Given the entries below, please return each one exactly.

*** Opening Data for this task ***

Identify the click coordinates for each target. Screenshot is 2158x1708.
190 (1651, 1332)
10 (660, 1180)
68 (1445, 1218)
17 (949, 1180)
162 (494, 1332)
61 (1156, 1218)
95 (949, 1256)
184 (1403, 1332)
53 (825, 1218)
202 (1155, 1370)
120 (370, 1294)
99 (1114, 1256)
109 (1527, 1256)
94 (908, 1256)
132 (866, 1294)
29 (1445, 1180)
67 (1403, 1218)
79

*** Closing Data for this task ***

- Result for this exercise -
Identify the click coordinates for each target. Screenshot is 2158x1708.
190 (1651, 1332)
10 (660, 1180)
68 (1445, 1218)
17 (949, 1180)
162 (494, 1332)
61 (1156, 1218)
95 (949, 1256)
184 (1403, 1332)
53 (825, 1218)
202 (1155, 1370)
120 (370, 1294)
99 (1114, 1256)
109 (1527, 1256)
94 (908, 1256)
132 (866, 1294)
29 (1445, 1180)
67 (1403, 1218)
79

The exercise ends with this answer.